(Required action 1): Return everything in the liver detoxification passage from "- Milk thistle" down to "silymarin’s hepatoprotective mechanisms.", copied verbatim.
(Required action 2): Name each supplement that begins a bulleted line in the liver detoxification passage.

(Page excerpt):
==============================
Step 4: Support Liver Detoxification
Glyphosate impairs CYP enzymes. Support Phase I and Phase II detoxification:
- Glutathione: the master intracellular antioxidant and detoxification molecule. Liposomal glutathione (500-1,000 mg/day) or S-acetyl glutathione for better oral bioavailability. Or support endogenous production with:
- N-acetyl cysteine (NAC): 600-1,200 mg/day — the rate-limiting precursor for glutathione synthesis. Also directly supports Phase II conjugation.
- Milk thistle (silymarin): 200-400 mg standardized extract/day. Upregulates glutathione, supports hepatocyte regeneration, and has specific protective effects against multiple environmental toxins. Research by Abenavoli et al. (2018) confirmed silymarin’s hepatoprotective mechanisms.
==============================
(Information supplied):
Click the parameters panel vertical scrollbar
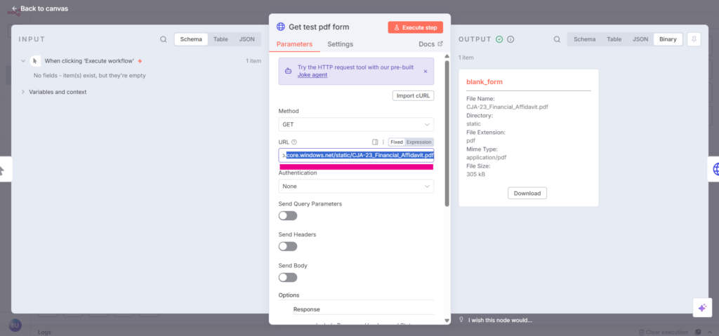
==============================
(Response area 1):
- Milk thistle (silymarin): 200-400 mg standardized extract/day. Upregulates glutathione, supports hepatocyte regeneration, and has specific protective effects against multiple environmental toxins. Research by Abenavoli et al. (2018) confirmed silymarin’s hepatoprotective mechanisms.

(Response area 2):
Glutathione
N-acetyl cysteine (NAC)
Milk thistle (silymarin)